Haipeng Luo

Haipeng Luo 

Associate Professor and IBM Early Career Chair
Thomas Lord Department of Computer Science
University of Southern California

Office: GCS 402N
Email: haipengl@usc.edu

Google Scholar | CV

About me

I am an associate professor in the Thomas Lord Department of Computer Science at the University of Southern California. Previously I spent one year at Microsoft Research, NYC as a postdoctoral researcher. I obtained my PhD from Princeton University, where I was fortunate enough to be advised by Rob Schapire and also to work closely with Elad Hazan. I received my bachelor degree at Peking University working with Professor Zhen Xiao.

I am also currently a Google Visiting Faculty Researcher. Previously I was an Amazon Visiting Academic.

Research summary

My research aims to develop the foundations of continually learning AI systems. I investigate how agents can acquire knowledge through sequential interaction, adapt to non-stationary or even adversarial environments, reason strategically about other agents, and make reliable decisions under uncertainty. My work combines reinforcement learning, online learning, game theory, and trustworthy machine learning to derive scalable principles and algorithms with rigorous guarantees. Recent contributions include advances in non-stationary and adversarial reinforcement learning, multi-agent learning, calibration and omniprediction, and learning dynamics in games. My long-term goal is to develop AI systems that can learn continuously from experience while remaining adaptive, trustworthy, and strategically robust in complex and evolving environments.

Research areas

  • online learning

  • bandit problems

  • reinforcement learning

  • multi-agent learning

  • calibration and omniprediction

Representative Papers

  • [NeurIPS 2025 Spotlight] Comparator-Adaptive Φ-Regret: Improved Bounds, Simpler Algorithms, and Applications to Games.
    Soumita Hait, Ping Li, Haipeng Luo, and Mengxiao Zhang.

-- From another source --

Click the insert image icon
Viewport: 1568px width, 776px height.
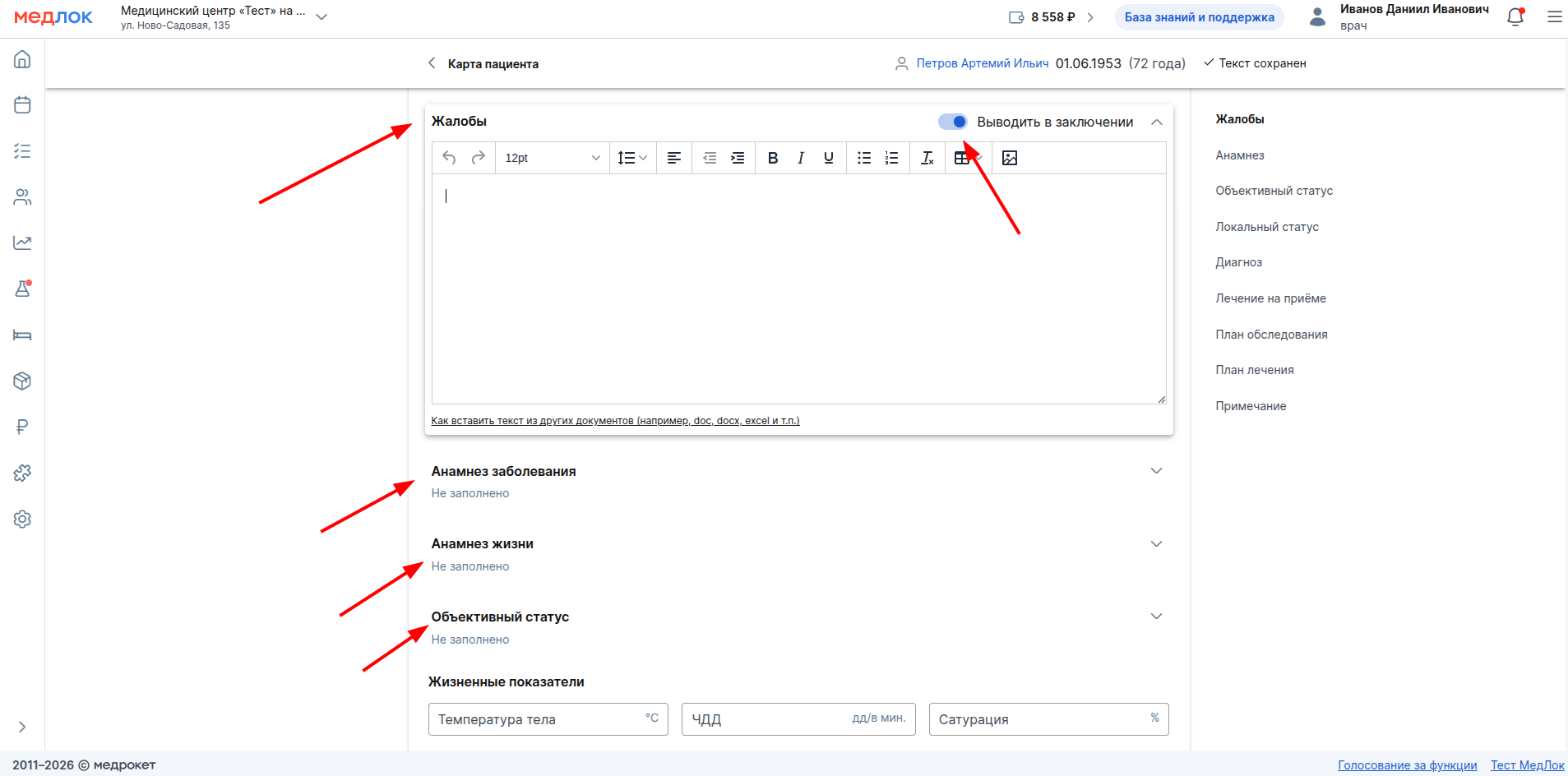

  • [NeurIPS 2025 Spotlight] Simultaneous Swap Regret Minimization via KL-Calibration.
    Haipeng Luo, Spandan Senapati, and Vatsal Sharan.

  • [NeurIPS 2023] No-Regret Online Reinforcement Learning with Adversarial Losses and Transitions.
    Tiancheng Jin, Junyan Liu, Chloé Rouyer, William Chang, Chen-Yu Wei, and Haipeng Luo.

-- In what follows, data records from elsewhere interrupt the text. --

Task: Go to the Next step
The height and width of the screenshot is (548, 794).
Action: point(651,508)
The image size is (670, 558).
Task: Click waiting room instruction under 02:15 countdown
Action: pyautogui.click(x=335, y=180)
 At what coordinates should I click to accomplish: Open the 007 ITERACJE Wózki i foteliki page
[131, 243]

  • [NeurIPS 2022] Near-Optimal No-Regret Learning for General Convex Games.
    Gabriele Farina, Ioannis Anagnostides, Haipeng Luo, Chung-Wei Lee, Christian Kroer, and Tuomas Sandholm.

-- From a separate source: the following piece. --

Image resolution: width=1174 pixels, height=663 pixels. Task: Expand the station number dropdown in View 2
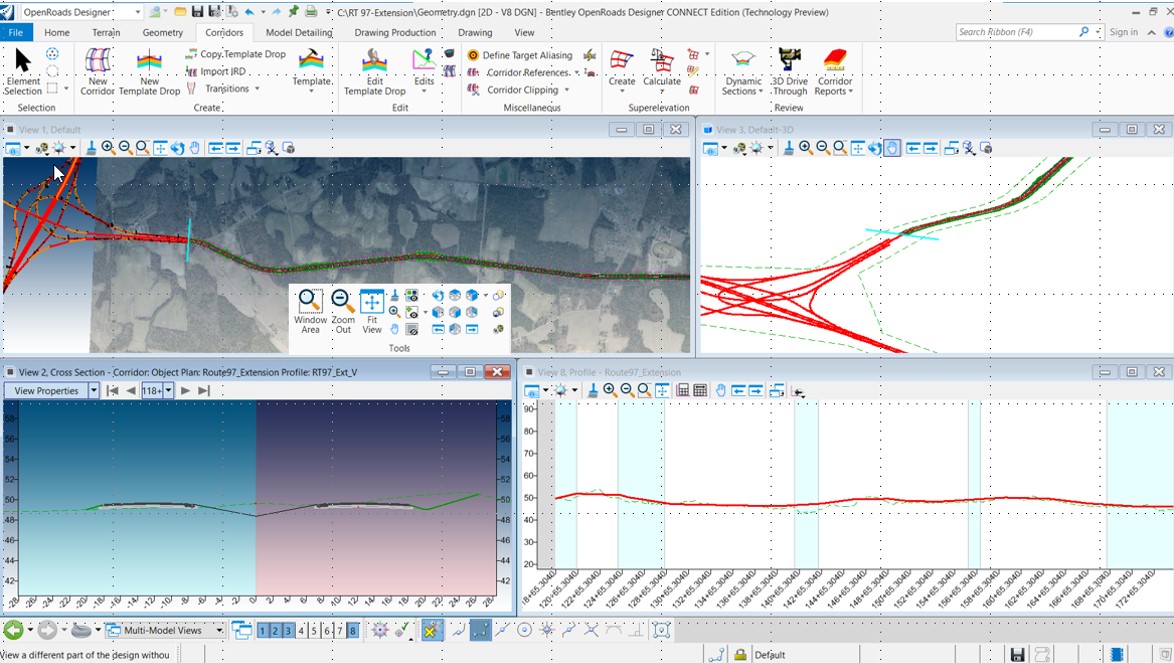(x=166, y=390)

  • [COLT 2021 Best Paper Award] Non-stationary Reinforcement Learning without Prior Knowledge: An Optimal Black-box Approach.
    Chen-Yu Wei and Haipeng Luo.

  • [NeurIPS 2021 Oral] The Best of Both Worlds: Stochastic and Adversarial Episodic MDPs with Unknown Transition.
    Tiancheng Jin, Longbo Huang, and Haipeng Luo.

  • [NeurIPS 2020 Oral] Bias no more: high-probability data-dependent regret bounds for adversarial bandits and MDPs.
    Chung-Wei Lee, Haipeng Luo, Chen-Yu Wei, and Mengxiao Zhang.

  • [COLT 2018 Best Student Paper Award] Logistic Regression: The Importance of Being Improper.
    Dylan J. Foster, Satyen Kale, Haipeng Luo, Mehryar Mohri, and Karthik Sridharan.

  • [COLT 2018] More Adaptive Algorithms for Adversarial Bandits.
    Chen-Yu Wei and Haipeng Luo.

  • [COLT 2017] Corralling a Band of Bandit Algorithms.
    Alekh Agarwal, Haipeng Luo, Behnam Neyshabur, and Robert E. Schapire.

  • [NeurIPS 2015 Best Paper Award] Fast Convergence of Regularized Learning in Games.
    Vasilis Syrgkanis, Alekh Agarwal, Haipeng Luo, and Robert E. Schapire.

  • [ICML 2015 Best Paper Award] Optimal and Adaptive Algorithms for Online Boosting.
    Alina Beygelzimer, Satyen Kale, and Haipeng Luo.

  • [COLT 2015] Achieving All with No Parameters: AdaNormalHedge.
    Haipeng Luo and Robert E. Schapire.